TargetType = Union[str, Collection[str], None, EllipsisType]


class NodeTransformer(SubDAGModifier):
    NON_FINAL_TAG = "hamilton.non_final_node"

    @classmethod
    def _early_validate_target(cls, target: TargetType, allow_multiple: bool):
        """Determines whether the target is valid, given that we may or may not
        want to allow multiple nodes to be transformed.

        If the target type is a single string then we're good.
        If the target type is a collection of strings, then it has to be a collection of size one.
        If the target type is None, then we delay checking until later (as there might be just
        one node transformed in the DAG).
        If the target type is ellipsis, then we delay checking until later (as there might be
        just one node transformed in the DAG)

        :param target: How to appply this node. See docs below.
        :param allow_multiple:  Whether or not this can operate on multiple nodes.
        :raises InvalidDecoratorException: if the target is invalid given the value of allow_multiple.
        """
        if isinstance(target, str):
            # We're good -- regardless of the value of allow_multiple we'll pass
            return
        elif isinstance(target, Collection) and all(isinstance(x, str) for x in target):
            if len(target) > 1 and not allow_multiple:
                raise InvalidDecoratorException(f"Cannot have multiple targets for . Got {target}")
            return
        elif target is None or target is Ellipsis:
            return
        else:
            raise InvalidDecoratorException(f"Invalid target type for NodeTransformer: {target}")

    def __init__(self, target: TargetType):
        """Target determines to which node(s) this applies.

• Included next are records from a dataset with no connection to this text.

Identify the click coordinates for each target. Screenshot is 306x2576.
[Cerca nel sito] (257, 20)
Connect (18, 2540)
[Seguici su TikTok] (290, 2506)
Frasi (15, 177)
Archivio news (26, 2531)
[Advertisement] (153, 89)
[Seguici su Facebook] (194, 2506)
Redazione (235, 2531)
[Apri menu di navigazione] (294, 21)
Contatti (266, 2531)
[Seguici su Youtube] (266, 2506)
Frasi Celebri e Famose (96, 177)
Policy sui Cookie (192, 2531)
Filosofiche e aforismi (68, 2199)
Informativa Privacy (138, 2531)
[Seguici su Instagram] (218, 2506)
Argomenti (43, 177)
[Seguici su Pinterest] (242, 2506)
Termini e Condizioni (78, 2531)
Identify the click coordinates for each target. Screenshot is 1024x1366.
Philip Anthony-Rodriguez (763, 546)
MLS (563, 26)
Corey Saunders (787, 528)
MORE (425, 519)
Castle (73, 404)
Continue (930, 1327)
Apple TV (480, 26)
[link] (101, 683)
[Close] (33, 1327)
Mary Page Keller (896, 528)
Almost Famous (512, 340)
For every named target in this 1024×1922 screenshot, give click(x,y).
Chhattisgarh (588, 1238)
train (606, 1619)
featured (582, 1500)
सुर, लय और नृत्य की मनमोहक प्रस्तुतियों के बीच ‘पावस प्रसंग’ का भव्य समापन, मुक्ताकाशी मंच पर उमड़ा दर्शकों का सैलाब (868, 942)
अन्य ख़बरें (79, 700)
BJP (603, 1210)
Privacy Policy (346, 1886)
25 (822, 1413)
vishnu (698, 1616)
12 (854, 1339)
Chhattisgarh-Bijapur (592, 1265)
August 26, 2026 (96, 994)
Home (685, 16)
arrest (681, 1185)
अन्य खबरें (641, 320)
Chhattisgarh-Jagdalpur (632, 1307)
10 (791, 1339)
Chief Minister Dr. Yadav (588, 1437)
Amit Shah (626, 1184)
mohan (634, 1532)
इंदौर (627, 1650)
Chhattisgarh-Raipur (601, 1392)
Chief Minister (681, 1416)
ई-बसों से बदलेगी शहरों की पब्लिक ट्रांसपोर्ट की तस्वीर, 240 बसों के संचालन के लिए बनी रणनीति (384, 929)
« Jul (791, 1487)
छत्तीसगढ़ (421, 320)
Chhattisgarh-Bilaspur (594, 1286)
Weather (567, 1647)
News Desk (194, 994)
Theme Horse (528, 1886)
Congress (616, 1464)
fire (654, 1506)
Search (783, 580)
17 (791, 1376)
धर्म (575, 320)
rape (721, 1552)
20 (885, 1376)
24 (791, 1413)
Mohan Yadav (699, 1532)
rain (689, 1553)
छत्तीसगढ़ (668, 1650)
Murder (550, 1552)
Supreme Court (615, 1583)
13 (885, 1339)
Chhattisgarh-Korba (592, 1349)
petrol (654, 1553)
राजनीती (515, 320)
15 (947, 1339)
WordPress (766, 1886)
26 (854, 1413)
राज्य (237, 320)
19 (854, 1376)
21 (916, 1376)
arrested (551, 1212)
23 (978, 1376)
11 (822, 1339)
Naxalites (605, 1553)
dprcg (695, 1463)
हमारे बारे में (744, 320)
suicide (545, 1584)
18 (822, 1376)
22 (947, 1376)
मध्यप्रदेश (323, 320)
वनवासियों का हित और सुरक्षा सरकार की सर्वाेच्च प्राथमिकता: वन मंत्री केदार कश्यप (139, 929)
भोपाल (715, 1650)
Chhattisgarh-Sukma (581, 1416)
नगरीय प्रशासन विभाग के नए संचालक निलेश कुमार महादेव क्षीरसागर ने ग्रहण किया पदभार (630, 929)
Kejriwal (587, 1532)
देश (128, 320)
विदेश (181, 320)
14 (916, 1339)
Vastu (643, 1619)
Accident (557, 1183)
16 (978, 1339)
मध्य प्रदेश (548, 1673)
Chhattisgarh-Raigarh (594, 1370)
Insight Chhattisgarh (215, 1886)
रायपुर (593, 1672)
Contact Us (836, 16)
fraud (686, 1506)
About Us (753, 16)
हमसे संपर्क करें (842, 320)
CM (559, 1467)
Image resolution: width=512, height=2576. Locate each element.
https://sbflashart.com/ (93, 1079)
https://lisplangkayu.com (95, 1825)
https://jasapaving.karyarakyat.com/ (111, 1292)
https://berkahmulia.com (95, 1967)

This represents selection from a subDAG.
        For the options, consider at the following graph:
        A -> B -> C
             \\_> D -> E

        1. If it is `None`, it defaults to the "old" behavior. That is, is applies to all "final" DAG
        nodes. In the subdag. That is, all nodes with out-degree zero/sinks. In the case
        above, *just* C and E will be transformed.

        2. If it is a string, it will be interpreted as a node name. In the above case, if it is A, it
        will transform A, B will transform B, etc...

        3. If it is a collection of strings, it will be interpreted as a collection of node names.
        That is, it will apply to all nodes that are referenced in that collection. In the above case,
        if it is ["A", "B"], it will transform to A and B.

        4. If it is Ellipsis, it will apply to all nodes in the subDAG. In the above case, it will
        transform A, B, C, D, and E.

        :param target: Which node(s)/node spec to run transforms on top of. These nodes will get
        replaced by a list of nodes.
        """
        self.target = target

    @staticmethod
    def _extract_final_nodes(
        nodes: Collection[node.Node],
    ) -> Collection[node.Node]:
        """Separates out final nodes (sinks) from the nodes.

        :param nodes: Nodes to separate out
        :return: A tuple consisting of [internal, final] node sets
        """
        non_final_nodes = set()
        for node_ in nodes:
            for dep in node_.input_types:
                non_final_nodes.add(dep)
        return [
            node_
            for node_ in nodes
            if node_.name not in non_final_nodes
            and not node_.tags.get(NodeTransformer.NON_FINAL_TAG)
        ]

    @staticmethod
    def select_nodes(target: TargetType, nodes: Collection[node.Node]) -> Collection[node.Node]:
        """Resolves all nodes to match the target. This does a resolution on the rules
        specified in the constructor above, giving a set of nodes that match a target.
        We then can split them from the remainder of nodes, and just transform them.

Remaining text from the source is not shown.